Task requirements:
Tally the lines in the listing below that contain the string "size", treating uppercase and lowercase as different. Reply with the number alone.
= = = = = = =
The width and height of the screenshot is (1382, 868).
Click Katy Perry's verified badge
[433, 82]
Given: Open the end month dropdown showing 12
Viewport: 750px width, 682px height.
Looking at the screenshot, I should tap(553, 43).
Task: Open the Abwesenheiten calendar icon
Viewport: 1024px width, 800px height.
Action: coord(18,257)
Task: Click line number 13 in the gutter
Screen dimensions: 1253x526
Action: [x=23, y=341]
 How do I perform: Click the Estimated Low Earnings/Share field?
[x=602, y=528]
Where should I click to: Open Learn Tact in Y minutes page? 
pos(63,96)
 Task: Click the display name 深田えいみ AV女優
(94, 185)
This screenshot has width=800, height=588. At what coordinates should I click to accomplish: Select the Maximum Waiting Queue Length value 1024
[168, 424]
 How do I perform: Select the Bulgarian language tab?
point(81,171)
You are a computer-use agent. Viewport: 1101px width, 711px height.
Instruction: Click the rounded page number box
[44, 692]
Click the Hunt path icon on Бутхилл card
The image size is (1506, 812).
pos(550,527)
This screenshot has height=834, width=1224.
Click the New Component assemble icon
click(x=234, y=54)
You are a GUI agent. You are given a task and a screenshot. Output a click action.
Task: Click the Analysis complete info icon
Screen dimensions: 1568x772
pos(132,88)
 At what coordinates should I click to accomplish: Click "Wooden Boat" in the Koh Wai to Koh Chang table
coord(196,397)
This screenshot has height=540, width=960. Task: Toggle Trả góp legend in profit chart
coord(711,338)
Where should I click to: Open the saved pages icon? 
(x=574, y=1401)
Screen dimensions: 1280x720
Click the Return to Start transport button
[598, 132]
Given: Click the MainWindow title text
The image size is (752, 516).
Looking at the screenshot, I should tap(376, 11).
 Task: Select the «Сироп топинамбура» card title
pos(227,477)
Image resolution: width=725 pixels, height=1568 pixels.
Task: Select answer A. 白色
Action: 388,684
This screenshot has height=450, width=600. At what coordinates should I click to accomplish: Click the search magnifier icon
= = = = = = =
Full response:
2